Adding More Nodes & Relationship

Now that we have our data ready in Neo4j, we can start to create some users.

We have two users, Alice and Bob. Alice loves to eat and catch up on technology news. On the other hand, Bob likes cats and dogs. He also likes to eat and drink alcohol.

In editor, we set our parameter.

// Use parameter to store the data
:param props: [{"name": "Alice" }, {"name": "Bob"}]

Then, we unwind the parameter and create the nodes.

// Create user based on the given parameters
UNWIND $props AS userMap
MERGE (user:User {name:userMap.name})
RETURN user

Now, we want to create relationship among the users and tags.

MATCH (tag:Tag) where tag.name in ["food", "apple", "mac", "tech"]
MATCH (user:User {name:"Alice"})
MERGE (user)-[:LOVE]->(tag)
RETURN tag, user

MATCH (tagB:Tag) where tagB.name in ["food", "cats", "dogs", "alcohol", "mac", "apple"]
MATCH (userB:User {name:"Bob"})
MERGE (userB)-[:LOVE]->(tagB)
RETURN tagB, userB

To check if you have executed the commands correctly, you can run the following:

MATCH (user:User)-[:LOVE]->(tag:Tag)
return user, tag

And this is what you will see:

Let’s say Alice has already subscribed to some of the websites related to food. We can create a new relationship between Alice and websites.

// Subscribed to some random website
MATCH (user:User {name: "Alice"})

// Note that your ID might be different from mine
MATCH (website:Website) where ID(website) in [504, 517, 541, 501, 522, 478,503,500,634]
MERGE (user)-[:SUBSCRIBE]->(website)
return user, website

What’s Next?

Now, let’s recommend some websites for Alice and Bob to get started. We can run the following command:

MATCH (user:User)-[:LOVE]->(tag:Tag)
MATCH (website:Website)-[:TAG]->(tag)
return user, tag, website

This is what we will get:

First step to our recommendation engine

Basically, we query the database to extract all the websites that are tagged with the tags which Alice and Bob are interested.
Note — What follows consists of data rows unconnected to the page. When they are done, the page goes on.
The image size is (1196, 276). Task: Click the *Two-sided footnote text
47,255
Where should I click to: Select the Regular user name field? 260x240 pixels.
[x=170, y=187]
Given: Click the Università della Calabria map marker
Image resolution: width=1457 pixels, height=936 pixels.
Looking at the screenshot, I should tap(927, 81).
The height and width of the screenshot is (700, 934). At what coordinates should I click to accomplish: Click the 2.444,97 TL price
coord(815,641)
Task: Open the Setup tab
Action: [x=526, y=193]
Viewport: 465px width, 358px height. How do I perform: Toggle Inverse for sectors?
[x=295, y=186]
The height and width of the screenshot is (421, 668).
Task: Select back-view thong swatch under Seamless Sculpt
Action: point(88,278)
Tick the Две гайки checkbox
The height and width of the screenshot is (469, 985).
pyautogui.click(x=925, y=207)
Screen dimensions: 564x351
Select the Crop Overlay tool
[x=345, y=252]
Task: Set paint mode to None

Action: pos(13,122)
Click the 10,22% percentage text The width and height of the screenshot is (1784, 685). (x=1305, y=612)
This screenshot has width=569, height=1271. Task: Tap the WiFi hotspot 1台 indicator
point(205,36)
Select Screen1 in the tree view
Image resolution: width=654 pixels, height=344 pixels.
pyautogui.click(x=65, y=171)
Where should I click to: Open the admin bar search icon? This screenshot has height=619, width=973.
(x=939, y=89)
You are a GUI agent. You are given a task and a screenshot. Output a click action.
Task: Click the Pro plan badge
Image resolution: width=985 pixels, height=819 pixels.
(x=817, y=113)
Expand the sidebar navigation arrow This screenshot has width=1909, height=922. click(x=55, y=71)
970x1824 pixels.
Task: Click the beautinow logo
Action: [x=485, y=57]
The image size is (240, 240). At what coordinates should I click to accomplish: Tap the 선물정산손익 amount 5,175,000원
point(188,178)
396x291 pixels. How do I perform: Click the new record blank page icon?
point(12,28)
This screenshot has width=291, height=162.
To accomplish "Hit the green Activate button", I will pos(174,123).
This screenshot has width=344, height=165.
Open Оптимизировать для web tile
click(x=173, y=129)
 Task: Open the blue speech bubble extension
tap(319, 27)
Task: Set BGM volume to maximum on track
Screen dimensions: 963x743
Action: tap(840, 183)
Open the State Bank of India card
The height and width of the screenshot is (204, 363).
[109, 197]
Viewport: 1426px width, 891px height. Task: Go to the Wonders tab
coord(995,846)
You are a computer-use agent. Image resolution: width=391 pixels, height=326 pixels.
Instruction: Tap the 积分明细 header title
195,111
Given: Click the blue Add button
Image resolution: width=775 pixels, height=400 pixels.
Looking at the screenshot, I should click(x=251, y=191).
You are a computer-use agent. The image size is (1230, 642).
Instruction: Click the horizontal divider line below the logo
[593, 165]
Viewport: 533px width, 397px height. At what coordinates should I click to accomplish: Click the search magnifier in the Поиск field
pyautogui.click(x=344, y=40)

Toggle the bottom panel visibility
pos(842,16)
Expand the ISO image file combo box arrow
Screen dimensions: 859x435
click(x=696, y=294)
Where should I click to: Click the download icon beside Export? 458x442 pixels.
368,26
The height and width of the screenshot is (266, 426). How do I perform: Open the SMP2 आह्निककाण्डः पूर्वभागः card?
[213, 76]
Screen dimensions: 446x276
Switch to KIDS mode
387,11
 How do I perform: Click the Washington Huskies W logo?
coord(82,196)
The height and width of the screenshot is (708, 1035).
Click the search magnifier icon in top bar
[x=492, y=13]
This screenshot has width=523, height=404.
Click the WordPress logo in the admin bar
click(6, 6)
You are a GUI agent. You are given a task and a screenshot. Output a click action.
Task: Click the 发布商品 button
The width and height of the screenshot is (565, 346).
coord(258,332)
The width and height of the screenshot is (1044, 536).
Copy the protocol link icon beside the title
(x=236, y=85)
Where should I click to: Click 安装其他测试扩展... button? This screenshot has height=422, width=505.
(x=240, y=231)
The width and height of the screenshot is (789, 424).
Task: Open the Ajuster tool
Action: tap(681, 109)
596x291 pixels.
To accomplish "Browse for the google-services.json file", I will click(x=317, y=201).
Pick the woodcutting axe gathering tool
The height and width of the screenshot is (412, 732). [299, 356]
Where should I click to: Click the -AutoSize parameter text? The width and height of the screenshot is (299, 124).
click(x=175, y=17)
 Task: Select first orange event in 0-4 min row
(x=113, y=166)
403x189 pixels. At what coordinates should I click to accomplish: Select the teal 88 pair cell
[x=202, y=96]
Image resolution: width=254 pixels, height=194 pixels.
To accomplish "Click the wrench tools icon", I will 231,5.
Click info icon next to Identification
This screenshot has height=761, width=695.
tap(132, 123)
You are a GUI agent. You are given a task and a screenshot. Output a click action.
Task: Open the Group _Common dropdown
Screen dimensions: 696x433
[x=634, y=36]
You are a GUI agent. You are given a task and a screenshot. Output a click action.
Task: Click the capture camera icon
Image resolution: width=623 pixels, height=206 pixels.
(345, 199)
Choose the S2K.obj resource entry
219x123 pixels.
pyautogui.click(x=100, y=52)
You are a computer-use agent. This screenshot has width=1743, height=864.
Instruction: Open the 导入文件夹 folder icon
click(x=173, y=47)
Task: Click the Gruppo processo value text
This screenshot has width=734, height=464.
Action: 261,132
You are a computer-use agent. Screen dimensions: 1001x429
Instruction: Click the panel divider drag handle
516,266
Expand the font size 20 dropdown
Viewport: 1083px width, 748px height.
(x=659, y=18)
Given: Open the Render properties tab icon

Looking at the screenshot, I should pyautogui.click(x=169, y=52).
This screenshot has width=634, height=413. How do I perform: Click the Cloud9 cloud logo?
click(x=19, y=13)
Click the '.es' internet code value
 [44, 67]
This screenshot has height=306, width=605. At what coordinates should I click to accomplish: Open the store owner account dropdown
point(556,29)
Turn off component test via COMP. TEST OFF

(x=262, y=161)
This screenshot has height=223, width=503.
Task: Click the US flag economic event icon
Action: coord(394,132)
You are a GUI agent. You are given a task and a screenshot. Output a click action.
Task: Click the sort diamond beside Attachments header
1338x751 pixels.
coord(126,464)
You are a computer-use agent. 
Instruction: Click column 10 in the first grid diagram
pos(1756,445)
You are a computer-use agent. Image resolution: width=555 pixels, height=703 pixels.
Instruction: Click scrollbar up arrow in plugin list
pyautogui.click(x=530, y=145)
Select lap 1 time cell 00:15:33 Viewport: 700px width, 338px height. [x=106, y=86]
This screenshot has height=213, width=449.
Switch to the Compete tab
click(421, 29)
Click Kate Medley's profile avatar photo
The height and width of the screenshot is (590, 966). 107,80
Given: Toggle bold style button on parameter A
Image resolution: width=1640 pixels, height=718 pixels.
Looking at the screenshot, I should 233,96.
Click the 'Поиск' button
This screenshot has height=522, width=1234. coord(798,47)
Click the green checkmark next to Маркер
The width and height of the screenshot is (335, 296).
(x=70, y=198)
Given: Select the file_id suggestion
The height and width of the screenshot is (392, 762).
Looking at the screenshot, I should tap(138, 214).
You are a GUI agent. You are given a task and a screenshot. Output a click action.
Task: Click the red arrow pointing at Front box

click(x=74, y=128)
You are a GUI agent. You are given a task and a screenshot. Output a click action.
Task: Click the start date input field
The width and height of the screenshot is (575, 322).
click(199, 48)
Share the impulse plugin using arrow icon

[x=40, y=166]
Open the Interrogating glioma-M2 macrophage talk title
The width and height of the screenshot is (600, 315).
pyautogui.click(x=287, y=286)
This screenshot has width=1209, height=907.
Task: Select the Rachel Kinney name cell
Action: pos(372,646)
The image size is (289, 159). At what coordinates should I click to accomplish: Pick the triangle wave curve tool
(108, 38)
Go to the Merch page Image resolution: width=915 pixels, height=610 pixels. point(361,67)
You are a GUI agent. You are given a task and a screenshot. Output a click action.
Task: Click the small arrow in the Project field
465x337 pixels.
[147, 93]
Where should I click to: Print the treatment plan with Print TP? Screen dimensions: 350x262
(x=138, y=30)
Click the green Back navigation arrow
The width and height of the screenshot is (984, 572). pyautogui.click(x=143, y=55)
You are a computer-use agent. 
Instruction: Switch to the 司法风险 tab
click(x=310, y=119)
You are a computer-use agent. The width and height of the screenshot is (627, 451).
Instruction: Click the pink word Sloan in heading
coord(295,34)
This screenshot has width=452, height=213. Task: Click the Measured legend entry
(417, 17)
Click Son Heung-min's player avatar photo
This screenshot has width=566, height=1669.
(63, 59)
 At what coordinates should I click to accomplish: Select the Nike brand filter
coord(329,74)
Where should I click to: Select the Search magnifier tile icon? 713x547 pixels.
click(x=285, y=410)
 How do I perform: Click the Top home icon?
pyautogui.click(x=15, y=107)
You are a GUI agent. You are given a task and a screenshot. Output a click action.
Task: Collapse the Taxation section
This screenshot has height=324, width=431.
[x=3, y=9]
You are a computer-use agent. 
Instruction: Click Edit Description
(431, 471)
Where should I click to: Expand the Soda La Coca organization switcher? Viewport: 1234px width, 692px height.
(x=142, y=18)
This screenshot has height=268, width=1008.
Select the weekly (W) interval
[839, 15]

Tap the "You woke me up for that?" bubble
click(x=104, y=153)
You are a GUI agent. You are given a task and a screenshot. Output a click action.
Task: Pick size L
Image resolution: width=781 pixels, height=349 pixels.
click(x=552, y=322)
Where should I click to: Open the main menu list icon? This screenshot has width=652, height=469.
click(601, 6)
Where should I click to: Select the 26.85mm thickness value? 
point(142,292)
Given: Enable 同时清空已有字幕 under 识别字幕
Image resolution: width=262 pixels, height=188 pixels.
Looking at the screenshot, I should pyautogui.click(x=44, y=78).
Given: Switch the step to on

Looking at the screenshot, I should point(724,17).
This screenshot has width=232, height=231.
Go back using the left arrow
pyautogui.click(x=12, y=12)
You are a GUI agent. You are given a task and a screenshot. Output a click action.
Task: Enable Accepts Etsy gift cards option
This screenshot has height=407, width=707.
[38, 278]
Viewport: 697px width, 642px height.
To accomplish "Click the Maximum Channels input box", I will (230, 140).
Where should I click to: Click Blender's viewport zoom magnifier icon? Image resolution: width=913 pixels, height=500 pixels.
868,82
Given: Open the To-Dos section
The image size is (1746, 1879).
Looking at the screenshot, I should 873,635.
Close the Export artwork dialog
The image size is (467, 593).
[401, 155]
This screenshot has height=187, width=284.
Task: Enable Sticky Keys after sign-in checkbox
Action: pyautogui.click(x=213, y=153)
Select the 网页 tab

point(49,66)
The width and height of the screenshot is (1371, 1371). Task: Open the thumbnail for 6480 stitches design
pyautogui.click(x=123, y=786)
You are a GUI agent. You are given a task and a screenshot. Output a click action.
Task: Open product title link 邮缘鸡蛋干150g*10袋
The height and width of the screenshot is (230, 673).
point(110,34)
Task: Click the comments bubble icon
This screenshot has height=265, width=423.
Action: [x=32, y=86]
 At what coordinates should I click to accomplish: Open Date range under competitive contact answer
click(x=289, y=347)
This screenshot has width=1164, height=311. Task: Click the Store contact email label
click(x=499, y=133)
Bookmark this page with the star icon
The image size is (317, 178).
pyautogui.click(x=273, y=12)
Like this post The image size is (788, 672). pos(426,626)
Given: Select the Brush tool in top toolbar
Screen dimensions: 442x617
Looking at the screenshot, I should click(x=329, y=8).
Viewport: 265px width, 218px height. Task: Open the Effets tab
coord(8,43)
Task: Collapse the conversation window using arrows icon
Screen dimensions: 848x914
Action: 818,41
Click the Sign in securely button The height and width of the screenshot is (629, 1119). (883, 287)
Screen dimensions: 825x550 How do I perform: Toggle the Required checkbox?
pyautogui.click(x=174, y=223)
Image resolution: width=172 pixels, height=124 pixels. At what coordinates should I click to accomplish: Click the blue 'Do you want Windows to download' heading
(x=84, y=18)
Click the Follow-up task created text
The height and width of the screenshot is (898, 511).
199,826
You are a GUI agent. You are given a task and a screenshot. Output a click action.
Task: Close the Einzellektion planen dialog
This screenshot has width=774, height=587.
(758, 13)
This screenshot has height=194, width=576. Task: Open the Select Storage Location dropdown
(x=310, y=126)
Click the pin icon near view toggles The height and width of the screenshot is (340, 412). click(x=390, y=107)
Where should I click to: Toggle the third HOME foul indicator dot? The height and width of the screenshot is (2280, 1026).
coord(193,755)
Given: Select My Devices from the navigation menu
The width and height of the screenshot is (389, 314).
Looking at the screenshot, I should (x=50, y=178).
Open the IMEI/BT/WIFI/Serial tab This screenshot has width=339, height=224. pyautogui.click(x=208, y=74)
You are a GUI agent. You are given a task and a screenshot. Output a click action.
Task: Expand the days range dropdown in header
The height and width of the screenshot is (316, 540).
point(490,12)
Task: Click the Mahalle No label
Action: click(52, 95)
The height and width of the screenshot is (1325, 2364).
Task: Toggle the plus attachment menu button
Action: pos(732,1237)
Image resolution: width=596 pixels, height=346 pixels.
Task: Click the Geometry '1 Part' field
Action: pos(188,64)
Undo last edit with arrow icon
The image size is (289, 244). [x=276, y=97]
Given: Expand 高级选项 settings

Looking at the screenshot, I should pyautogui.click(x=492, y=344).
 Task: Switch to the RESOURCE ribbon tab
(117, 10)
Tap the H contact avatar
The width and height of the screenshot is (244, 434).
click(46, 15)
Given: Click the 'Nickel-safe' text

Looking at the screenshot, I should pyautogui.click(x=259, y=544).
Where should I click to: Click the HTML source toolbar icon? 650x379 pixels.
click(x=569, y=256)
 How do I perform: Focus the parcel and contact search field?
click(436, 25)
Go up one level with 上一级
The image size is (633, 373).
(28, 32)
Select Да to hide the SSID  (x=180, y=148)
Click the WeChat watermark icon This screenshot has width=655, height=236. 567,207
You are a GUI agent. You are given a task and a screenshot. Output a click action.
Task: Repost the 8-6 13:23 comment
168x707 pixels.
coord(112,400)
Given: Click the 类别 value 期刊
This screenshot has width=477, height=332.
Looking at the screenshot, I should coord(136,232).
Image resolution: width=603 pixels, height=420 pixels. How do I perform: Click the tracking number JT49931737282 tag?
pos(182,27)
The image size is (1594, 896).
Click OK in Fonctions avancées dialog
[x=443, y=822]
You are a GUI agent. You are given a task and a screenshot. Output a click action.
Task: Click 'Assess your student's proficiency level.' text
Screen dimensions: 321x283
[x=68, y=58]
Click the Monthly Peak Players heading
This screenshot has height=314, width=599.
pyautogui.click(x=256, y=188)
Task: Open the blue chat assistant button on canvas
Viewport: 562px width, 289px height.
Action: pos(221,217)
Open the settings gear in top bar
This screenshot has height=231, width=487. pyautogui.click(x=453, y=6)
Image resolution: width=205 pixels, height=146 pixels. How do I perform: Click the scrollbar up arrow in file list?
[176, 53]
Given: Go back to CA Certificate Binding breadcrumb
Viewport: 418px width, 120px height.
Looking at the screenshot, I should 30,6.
We can make the query even more precise. As Alice is a very picky reader, we can recommend those websites that have more subscribers.

MATCH (user:User {name: "Alice"})-[:LOVE]->(tag:Tag {name:"food"})
MATCH (website:Website)-[:TAG]->(tag) WHERE NOT (user)-[:SUBSCRIBE]->(website) and website.subscriber > 20000
return user, tag, website

This will be how it looks like:

These are what Alice might like.

Neo4j, Python and REST API

I see that there are two ways to access data from Neo4j. First, we can install Python driver to access the graph database. Second, we can access the data directly through REST API.

You can read more about Python driver here.

Basically, you need to use Neo4j Python driver to connect to the database. Then you can run queries with the driver.

#!/usr/bin/python

from neo4j.v1 import GraphDatabase, basic_auth

password = "neo4j" #use env to protect this when go to production
driver = GraphDatabase.driver('bolt://localhost',auth=basic_auth("neo4j", password))

# connects to db
db = driver.session()

# get some graphs
results = db.run("MATCH (user:User {name: 'Alice'})-[:LOVE]->(tag:Tag {name:'food'}) "
                "MATCH (website:Website)-[:TAG]->(tag) WHERE NOT (user)-[:SUBSCRIBE]->(website) and website.subscriber > 20000 "
                "return user.name as user, tag.name as tag, website.name as link, website.subscriber as count")

for record in results:
    print record["user"], record["link"], record["count"]

I have also created API for my app using Flask. You can see the code here. Here’s a preview of the API:

My API to the graph database

Conclusion

I find that graph database is really useful in modeling connected data. The hardest part is to model the graph based on the given data.

Neo4j can be set up easily. Cypher is fairly straightforward and easy to use. The challenge is to formulate the queries such that it can return something that is expected.